DirtyDishSoap wrote:jusplay4fun wrote:jusplay4fun wrote:DirtyDishSoap wrote:If you're ever confused on what a blitz vs a blitzkrieg is, you need only look at D-Day and the Desert Storm conflict in comparisons.
explains nothing; try again
I have already posted about the Iraq vs. Coalition War.
I have never heard D-Day called a blitz or Blitzkieg.
Try again. You have yet to explain; which is which? Is that even a legitimate question here? You explain NOTHING, dds.
Blitz vs blitzkrieg you idiot.
Both are tactics, both are used and accomplish similar goals, but both are different in war.
D-day, Omaha Beach, was a blitz. Desert Storm, where the US wiped Iraqs army off the face of the Earth, which at the time, was said to be the biggest, lasted mere days, is considered a blitzkrieg.
You following or do you need a picture book too? I just need you to promise me you won't drool on it though.
blitz is done in American Football.
Is that your only insult, dds, to imply that I need a coloring book or a picture book?
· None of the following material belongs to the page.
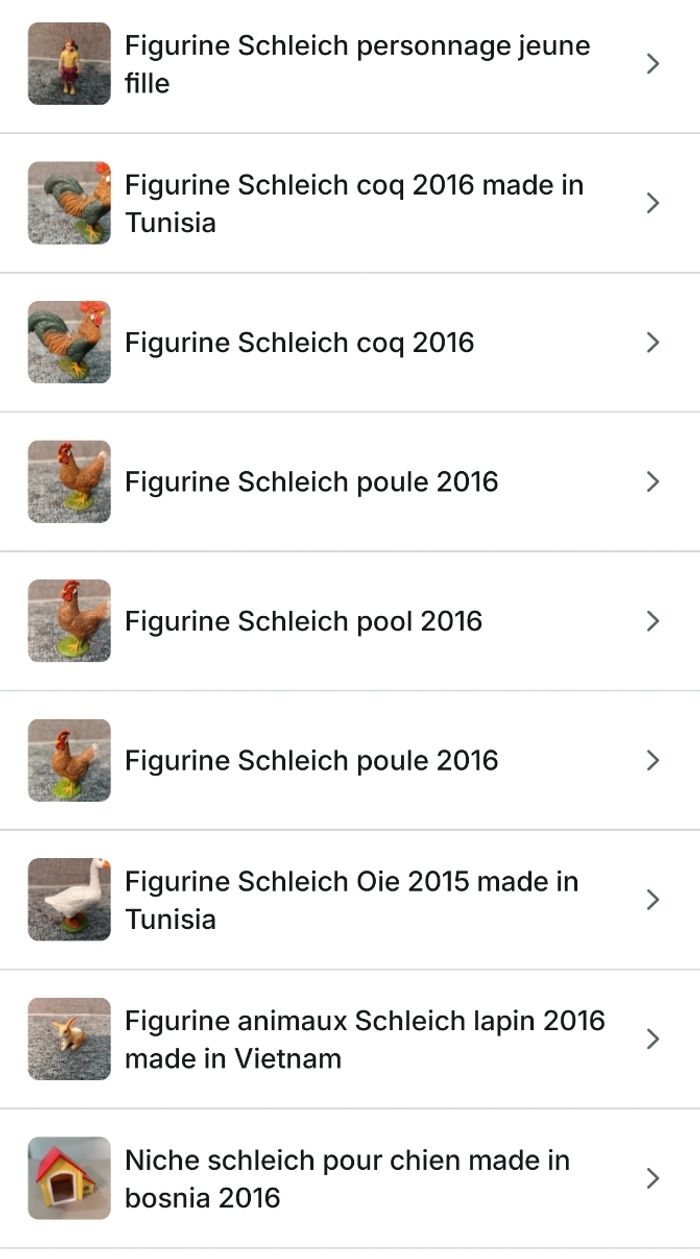Tap arrow beside Niche schleich pour chien
Screen dimensions: 700x1259
coord(653,1178)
You are pathetic, just as you show calling D-Day a Blitz. Go READ history and not the comic book version of it.
Here is one definition:
What is Blitz?
The 'Blitz' – from the German term Blitzkrieg ('lightning war') – was the sustained campaign of aerial bombing attacks on British towns and cities carried out by the Luftwaffe (German Air Force) from September 1940 until May 1941.
I have NEVER heard D-Day referred to as a Blitz or Blitzkrieg. Try to "google it" dds and see what YOU FIND, dds. Maybe ONE historian (likely very obscure, I assume) will refer to D-Day as a Blitz. Here is one URL I found when I "googled it" and NONE makes a reference to D-Day as a "blitz."
https://www.latimes.com/nation/nationnow/la-na-why-its-called-d-day-story.htmlOne more, for the FUN of it, for dds, who likes the comic book versions of history, since he cannot read more than 500 words in one sitting; if he does so, he is overwhelmed and has to pull out his coloring books:
https://www.britannica.com/topic/blitzkriegdds again shows that he cannot explain himself without using insults, vitriol, and invectives. PATHETIC.
The D-Day offensive was a great success, using deception, an amphibious assault of fortified positions, gliders and paratroopers, and thousands of men to assault the German defenses in Northern France on five beachfronts. Using Patton as the leader of a potential attack near Calais to keep German reserves waiting in the wrong place was brilliant, too.
D-Day = Blitz? I think NOT, dds. You again demonstrate your propensity to failure and to offer insults and ad hominem attacks. You would never be asked to lead anything, dds. I doubt you could lead a one car parade. Bastante para hoy.